----- SELECTED EXTRACT -----
Malbone Street Wreck

Malbone Street Wreck

Remains of the wreck
Date November 1, 1918
Time 6.42 p.m.
Location Flatbush, Brooklyn
Country United States
Rail line Brighton Beach Line
Operator Brooklyn Rapid Transit Company
Type of incident Derailment
Cause Excessive speed round curve
Statistics
Trains 1
Deaths 93[1]–102[2]

The Malbone Street Wreck, also known as the Brighton Beach Line Accident of the Brooklyn Rapid Transit Company (BRT), was a rapid transit railroad accident that occurred November 1, 1918, beneath the intersection of Flatbush Avenue, Ocean Avenue, and Malbone Street (now known as Empire Boulevard), in the community of Flatbush, Brooklyn. At least 93 people died, making it one of the deadliest train crashes in the history of the United States,[1] as well as the deadliest in the history of the New York City Subway.

Summary

The Malbone wreck train sits in the 36th-38th Street Yard after salvage. Lead car 726 (in front) bore relatively light damage. Nearly demolished car 100 is behind it.

The wreck occurred the evening of November 1, 1918 at 6:42 PM, during the last days of World War I. An elevated train, consisting of five cars constructed primarily of wood, entered the tunnel portal beneath Malbone Street going toward the Prospect Park station, negotiating a curve designated to be taken at 6 miles per hour (10 km/h) at a speed estimated at between 30 and 40 mph (48 and 64 km/h). The trailing truck of the first car derailed, and the two following cars completely left the tracks, tearing off their left-hand sides and most of their roofs. The first and fourth cars sustained relatively minor damage, while the second and third cars were severely damaged, the third so badly that it was dismantled on the spot. The fifth suffered no damage at all. The motorman was not injured and left the scene of the accident.

Causes of the wreck

The Malbone Street Wreck was not caused by any single event or failure, but a series of individual circumstances, the omission of any one of which might have prevented the accident or at least reduced its severity:

BLE strike

The Brotherhood of Locomotive Engineers (BLE), representing some of the motormen operating elevated trains of the BRT, went on strike from the company on the morning of November 1 over issues involving union organization and the discharge from employment of a number of BLE members. This created a shortage of motormen to operate the system.
----- RECORD EXTRACTS -----
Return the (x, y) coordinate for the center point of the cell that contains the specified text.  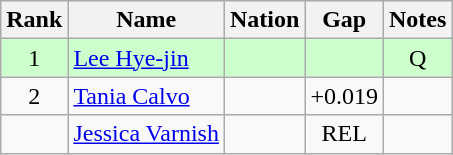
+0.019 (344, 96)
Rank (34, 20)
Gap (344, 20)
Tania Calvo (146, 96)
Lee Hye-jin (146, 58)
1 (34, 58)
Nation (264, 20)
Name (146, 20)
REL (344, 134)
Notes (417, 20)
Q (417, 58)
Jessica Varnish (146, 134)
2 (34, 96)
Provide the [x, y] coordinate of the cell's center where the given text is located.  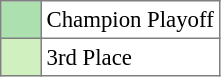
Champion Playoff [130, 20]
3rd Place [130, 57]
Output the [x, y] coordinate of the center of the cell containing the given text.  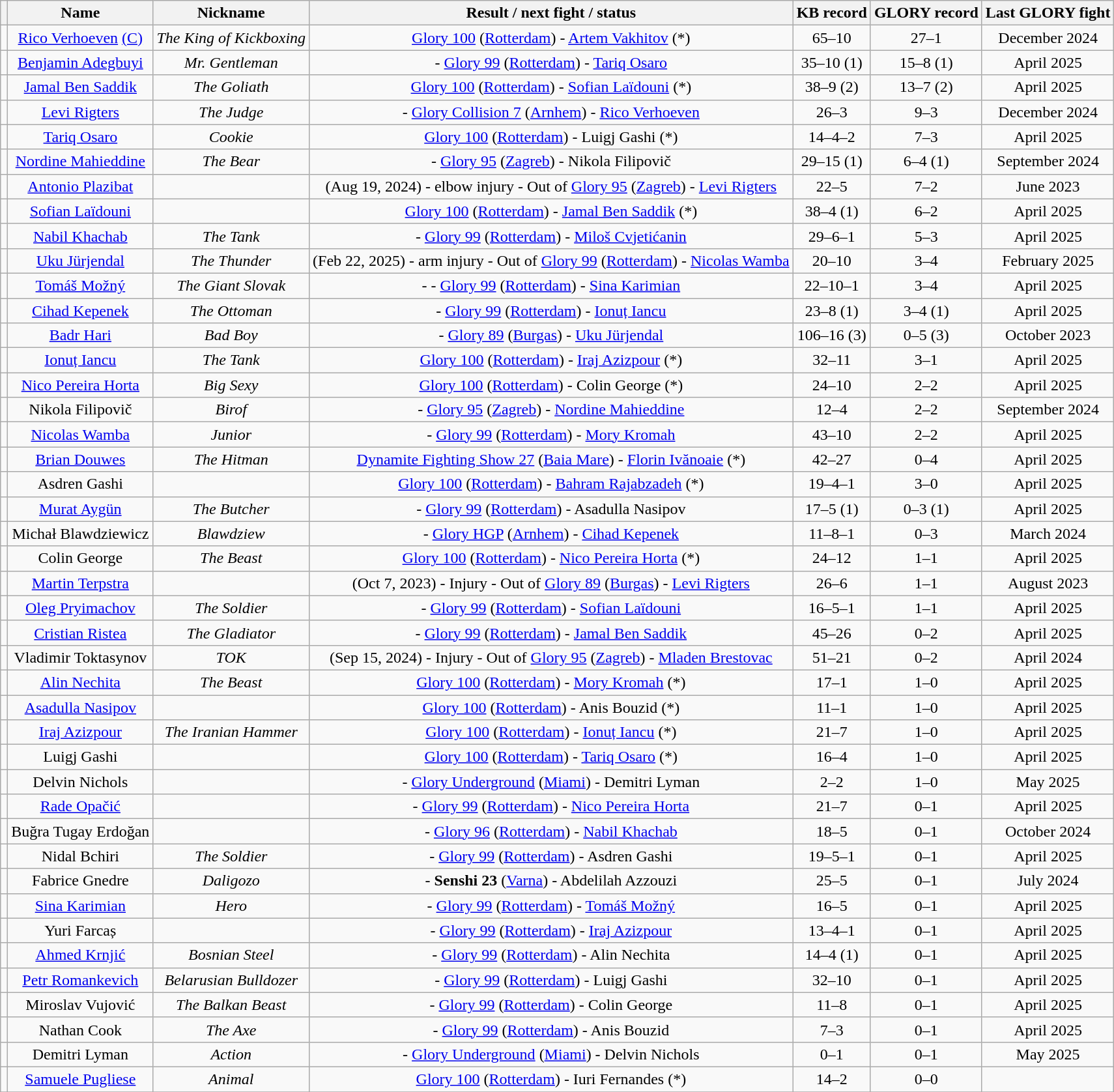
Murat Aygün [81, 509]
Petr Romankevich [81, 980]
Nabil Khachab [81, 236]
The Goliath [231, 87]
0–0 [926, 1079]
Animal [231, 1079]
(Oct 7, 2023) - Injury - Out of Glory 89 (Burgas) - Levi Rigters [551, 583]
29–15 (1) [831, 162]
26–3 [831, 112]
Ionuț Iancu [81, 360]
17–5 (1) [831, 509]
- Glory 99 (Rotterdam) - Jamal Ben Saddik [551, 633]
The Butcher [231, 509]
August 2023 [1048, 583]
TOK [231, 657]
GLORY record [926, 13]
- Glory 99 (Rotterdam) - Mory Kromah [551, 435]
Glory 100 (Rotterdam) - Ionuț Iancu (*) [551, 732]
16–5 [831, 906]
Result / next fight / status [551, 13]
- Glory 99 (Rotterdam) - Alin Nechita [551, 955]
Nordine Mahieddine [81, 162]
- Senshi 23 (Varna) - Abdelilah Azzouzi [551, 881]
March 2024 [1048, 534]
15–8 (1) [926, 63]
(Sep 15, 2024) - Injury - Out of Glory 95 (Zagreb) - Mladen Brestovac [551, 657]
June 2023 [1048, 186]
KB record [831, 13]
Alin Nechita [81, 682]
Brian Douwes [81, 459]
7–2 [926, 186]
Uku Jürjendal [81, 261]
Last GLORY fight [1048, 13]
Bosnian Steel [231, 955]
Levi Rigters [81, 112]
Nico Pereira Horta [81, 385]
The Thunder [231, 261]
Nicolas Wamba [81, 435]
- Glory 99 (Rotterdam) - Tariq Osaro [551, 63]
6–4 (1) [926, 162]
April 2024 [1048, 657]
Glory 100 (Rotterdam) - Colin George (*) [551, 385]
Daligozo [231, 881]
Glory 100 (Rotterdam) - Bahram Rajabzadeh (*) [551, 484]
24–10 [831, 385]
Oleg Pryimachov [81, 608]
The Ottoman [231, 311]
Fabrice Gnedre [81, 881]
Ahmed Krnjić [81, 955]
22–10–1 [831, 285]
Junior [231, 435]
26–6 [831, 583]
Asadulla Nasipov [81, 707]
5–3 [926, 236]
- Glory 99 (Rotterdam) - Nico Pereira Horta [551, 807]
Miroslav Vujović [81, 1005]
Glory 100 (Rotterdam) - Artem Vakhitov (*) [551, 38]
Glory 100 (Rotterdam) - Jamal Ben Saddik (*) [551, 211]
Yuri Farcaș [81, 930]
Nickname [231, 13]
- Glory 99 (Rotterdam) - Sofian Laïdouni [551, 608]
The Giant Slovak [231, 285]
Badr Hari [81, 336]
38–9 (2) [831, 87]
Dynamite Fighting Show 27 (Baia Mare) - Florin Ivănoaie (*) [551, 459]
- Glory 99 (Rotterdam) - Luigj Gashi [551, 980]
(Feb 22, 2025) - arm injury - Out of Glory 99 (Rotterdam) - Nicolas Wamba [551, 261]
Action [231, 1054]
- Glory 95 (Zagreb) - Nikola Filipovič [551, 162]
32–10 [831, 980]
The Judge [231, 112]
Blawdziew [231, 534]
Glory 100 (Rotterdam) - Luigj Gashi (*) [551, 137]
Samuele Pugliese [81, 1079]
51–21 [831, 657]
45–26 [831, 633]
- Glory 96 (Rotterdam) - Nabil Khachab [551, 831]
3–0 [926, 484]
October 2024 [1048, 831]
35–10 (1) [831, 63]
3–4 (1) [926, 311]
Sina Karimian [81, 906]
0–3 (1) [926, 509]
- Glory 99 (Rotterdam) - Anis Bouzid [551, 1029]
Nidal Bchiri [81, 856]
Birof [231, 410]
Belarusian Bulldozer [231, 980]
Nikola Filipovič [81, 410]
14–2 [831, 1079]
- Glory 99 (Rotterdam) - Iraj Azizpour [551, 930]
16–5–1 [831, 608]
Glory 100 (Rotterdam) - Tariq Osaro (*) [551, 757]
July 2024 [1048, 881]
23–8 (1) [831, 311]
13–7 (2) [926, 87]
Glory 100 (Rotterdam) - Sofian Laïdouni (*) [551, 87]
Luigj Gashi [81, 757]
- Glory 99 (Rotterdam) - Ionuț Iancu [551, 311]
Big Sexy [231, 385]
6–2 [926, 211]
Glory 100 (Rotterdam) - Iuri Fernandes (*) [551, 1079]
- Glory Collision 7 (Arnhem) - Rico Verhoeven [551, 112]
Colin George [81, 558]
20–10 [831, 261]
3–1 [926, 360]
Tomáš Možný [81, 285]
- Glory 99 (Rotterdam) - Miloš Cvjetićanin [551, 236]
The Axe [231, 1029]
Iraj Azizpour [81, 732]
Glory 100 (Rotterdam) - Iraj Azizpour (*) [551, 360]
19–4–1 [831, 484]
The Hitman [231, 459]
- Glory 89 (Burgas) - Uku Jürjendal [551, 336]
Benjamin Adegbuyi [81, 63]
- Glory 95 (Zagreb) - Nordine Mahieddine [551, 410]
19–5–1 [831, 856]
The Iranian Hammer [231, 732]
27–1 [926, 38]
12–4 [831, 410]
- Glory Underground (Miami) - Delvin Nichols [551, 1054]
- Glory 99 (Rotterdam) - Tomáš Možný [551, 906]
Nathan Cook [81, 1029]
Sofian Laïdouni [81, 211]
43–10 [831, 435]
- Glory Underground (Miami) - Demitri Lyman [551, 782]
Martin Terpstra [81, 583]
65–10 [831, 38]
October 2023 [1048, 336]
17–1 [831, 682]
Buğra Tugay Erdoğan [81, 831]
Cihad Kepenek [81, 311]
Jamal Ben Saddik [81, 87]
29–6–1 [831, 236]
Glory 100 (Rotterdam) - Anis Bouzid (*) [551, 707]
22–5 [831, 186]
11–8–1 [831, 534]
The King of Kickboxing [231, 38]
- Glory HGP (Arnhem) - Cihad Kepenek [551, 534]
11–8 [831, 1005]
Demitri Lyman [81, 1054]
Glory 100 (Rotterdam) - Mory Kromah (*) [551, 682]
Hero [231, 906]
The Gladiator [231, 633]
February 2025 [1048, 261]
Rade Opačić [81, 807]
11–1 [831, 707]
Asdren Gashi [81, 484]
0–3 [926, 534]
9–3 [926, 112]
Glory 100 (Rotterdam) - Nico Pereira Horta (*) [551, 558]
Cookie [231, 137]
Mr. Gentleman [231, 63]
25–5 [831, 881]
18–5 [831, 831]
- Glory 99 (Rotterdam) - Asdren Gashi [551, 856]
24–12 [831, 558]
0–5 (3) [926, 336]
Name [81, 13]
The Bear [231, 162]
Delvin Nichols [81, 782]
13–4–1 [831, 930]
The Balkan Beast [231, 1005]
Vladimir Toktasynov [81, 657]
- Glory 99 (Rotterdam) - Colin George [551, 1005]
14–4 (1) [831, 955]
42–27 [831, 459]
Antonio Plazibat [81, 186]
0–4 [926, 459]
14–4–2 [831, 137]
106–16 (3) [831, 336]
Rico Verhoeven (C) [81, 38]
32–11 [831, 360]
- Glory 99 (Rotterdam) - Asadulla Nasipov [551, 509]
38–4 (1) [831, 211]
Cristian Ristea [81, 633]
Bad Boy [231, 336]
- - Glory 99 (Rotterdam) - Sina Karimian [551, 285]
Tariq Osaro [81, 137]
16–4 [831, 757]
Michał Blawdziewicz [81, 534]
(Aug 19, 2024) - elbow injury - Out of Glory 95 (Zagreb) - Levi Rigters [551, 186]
-----
## GIVEN PROBLEM
Proceed with the text on the Malbone Street Wreck, picking up right after its last sentence. Nothing in the lines has any bearing on what comes next.

## RESULT OF THIS TASK
Motorman's experience

The motorman was Edward Luciano, a crew dispatcher with limited experience operating elevated trains, who was pressed into service during the strike emergency. He had never operated an elevated train in passenger service before. He was not familiar with the Brighton Beach Line, and his only experience moving trains was parking non-revenue trains in a train yard a year earlier. He had been taken over the line earlier by a motorman-instructor as part of his two hours of training prior to the disaster. Normally a motorman in that era received sixty hours of training before being allowed to control a revenue-generating train.

Tunnel layout

The single-track tunnel in which the wreck occurred had been opened only weeks prior to the accident. It consisted of a sharp reverse curve designed to take Coney Island-bound trains of the Brighton Beach Line around a new mainline, which was then under construction. Previously, these trains entered Prospect Park through an older tunnel, which provided a straighter direct route. Trains going northbound came straight out of Prospect Park and used the original track that led onto the BMT Franklin Avenue Line via a straight tunnel.

Train coupling

The train consisted of three motor cars and two trailer cars. The motor cars were about twice as heavy as the trailer cars, and the trailers were significantly more top-heavy, especially with a passenger load. Standard procedure was to never couple two trailer cars together, but to always have a single trailer between two motor cars. The heavier motor cars provided stability for the lighter trailers. In the Malbone Street wreck train, two trailers were coupled together, and it was these two cars, in order numbers 80 and 100, that sustained the bulk of the damage, both to the cars and to the passengers.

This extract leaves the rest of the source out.